Member of the Cantonal Council of Zurich
- Incumbent
- Assumed office 13 May 2024
- Preceded by: Anne-Claude Hensch
- Constituency: Constituency VI Zurich 11+12

Personal details
- Born: 1999 (age 26–27)
- Party: Alternative List

= Gianna Berger =

Swiss politician (born 1999)

Gianna Berger (born 1999) is a Swiss politician who has served in the Cantonal Council of Zurich since 2024. A member of the Alternative List, she represents Zurich's 11th and 12th districts. During her tenure, Berger has been an advocate for affordable public transport.

== Biography ==
Gianna Berger was born in 1999. She lives in Zurich. She received a Dipl. Pflegefachfrau HF degree in child and adolescent psychiatry from a higher technical school.

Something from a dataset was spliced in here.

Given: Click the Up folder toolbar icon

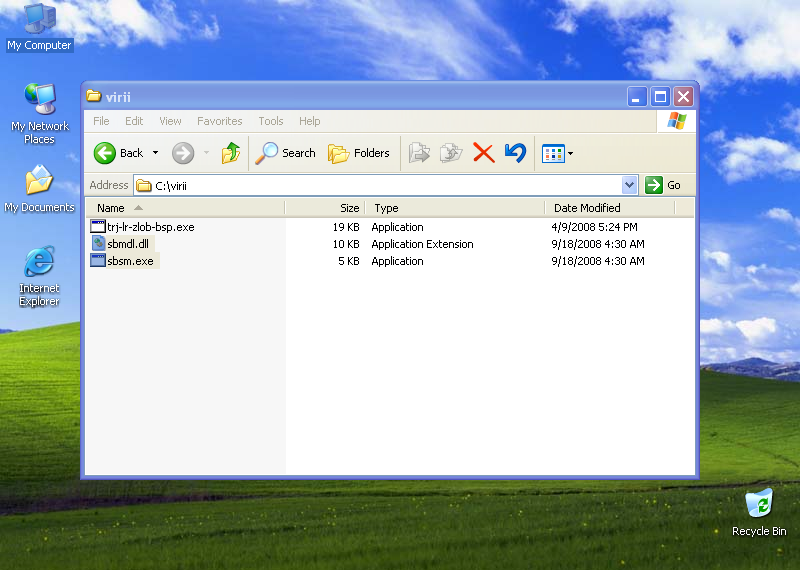Looking at the screenshot, I should 231,153.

A member of the Alternative List, Berger was a candidate for the National Council in the 2023 Swiss federal election in the Canton of Zurich. She was not elected, receiving 4,727 votes. On 13 May 2024, Berger was appointed to the Cantonal Council of Zurich to succeed Anne-Claude Hensch, who resigned due to illness. She represents Constituency VI Zurich 11+12, which is composed of Zurich's 11th and 12th districts. She is a member of the Commission for Economic Affairs and Taxation. During her tenure, Berger has advocated for affordable public transport through income-based fares.